Nina Wilcox Putnam

She married four times, was estimated to have earned one million dollars from her writing, and drafted the first 1040 income tax form for the IRS.

She was homeschooled by her father, who taught English at Yale and was an editor of Harper's Weekly and the Encyclopedia Americana.

[5][6] Putnam was a prolific writer, penning romances, westerns, musical comedies and Gothic horror.

She wrote pieces for The Saturday Evening Post[7] and had a syndicated column called "I and George" that was carried in 400 newspapers.
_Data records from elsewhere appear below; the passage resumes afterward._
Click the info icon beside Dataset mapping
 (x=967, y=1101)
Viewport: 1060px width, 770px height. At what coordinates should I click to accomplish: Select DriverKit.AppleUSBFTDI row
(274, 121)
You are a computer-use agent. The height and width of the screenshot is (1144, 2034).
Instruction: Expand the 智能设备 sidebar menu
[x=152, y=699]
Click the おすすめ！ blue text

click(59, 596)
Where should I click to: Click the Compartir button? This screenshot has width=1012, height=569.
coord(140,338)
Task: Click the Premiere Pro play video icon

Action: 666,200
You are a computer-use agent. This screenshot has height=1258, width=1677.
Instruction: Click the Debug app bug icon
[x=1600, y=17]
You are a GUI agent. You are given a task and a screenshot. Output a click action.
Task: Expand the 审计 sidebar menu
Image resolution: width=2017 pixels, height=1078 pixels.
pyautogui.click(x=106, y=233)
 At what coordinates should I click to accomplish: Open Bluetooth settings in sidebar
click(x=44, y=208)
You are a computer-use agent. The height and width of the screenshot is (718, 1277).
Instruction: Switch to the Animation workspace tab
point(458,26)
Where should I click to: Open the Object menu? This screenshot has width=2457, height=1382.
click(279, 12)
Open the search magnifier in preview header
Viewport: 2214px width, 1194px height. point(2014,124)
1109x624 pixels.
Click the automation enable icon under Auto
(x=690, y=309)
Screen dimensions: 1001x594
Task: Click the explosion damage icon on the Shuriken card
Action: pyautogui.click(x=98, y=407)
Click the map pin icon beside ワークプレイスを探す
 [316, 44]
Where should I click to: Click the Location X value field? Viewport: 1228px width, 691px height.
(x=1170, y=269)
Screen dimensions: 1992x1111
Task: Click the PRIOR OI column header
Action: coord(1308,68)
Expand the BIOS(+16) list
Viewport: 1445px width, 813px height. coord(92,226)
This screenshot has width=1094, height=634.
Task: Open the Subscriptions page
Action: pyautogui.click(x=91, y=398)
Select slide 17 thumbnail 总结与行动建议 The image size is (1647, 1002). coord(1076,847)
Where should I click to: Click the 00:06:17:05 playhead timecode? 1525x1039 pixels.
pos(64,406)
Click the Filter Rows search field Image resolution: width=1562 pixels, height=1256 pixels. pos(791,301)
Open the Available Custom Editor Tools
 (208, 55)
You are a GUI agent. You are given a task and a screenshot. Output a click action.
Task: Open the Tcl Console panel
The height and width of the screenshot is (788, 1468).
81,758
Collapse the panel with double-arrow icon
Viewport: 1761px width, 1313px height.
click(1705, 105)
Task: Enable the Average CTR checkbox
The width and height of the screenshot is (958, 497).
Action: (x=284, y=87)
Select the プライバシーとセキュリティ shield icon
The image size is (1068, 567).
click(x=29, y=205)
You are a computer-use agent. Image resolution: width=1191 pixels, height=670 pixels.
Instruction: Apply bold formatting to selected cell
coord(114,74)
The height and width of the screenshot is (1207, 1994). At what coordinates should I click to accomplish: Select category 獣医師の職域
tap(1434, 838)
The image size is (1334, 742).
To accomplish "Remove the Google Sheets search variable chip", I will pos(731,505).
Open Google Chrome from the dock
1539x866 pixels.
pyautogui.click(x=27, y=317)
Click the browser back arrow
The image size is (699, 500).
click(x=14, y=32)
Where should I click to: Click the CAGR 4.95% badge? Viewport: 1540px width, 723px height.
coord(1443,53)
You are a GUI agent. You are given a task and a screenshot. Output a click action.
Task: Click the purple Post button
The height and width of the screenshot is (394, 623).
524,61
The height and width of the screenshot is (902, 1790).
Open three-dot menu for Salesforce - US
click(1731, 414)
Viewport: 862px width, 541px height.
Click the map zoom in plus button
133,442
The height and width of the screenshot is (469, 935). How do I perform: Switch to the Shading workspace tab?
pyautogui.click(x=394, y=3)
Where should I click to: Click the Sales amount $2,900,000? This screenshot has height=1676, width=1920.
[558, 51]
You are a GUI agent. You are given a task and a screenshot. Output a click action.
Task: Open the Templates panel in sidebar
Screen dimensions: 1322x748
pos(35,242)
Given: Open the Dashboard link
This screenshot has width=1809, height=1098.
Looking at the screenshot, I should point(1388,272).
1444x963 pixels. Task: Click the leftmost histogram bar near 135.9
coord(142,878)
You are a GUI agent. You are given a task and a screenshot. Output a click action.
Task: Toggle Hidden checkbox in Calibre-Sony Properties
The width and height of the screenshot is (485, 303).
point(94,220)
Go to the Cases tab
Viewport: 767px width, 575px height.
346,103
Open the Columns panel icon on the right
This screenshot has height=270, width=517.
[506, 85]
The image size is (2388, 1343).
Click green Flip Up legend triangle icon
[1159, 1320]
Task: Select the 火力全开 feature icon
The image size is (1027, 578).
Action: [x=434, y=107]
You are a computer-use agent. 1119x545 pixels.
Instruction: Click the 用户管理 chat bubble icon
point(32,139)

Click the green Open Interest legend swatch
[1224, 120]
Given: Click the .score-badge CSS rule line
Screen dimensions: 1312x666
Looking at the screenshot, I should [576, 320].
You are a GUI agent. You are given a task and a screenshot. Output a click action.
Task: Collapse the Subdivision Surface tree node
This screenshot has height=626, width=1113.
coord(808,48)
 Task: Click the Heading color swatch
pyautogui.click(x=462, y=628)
The screenplay for the 1932 film The Mummy starring Boris Karloff was adapted from an original story by Putnam and Richard Schayer.

Hollywood made several of Putnam's stories into movies, including Graft, A Game Chicken (1922),[12] The Fourth Horseman, In Search of Arcady, Sitting Pretty, Slaves of Beauty, Two Weeks With Pay, The Beauty Prize, A Lady's Profession (1933) and Golden Harvest.

She wrote the screenplay for Democracy: The Vision Restored (1920) and the 1953 film El billetero was adapted from her story.

[13] She was the Chairwoman of the Palm Beach County Finnish Relief Fund and she wrote tracts for the Woman's Christian Temperance Union.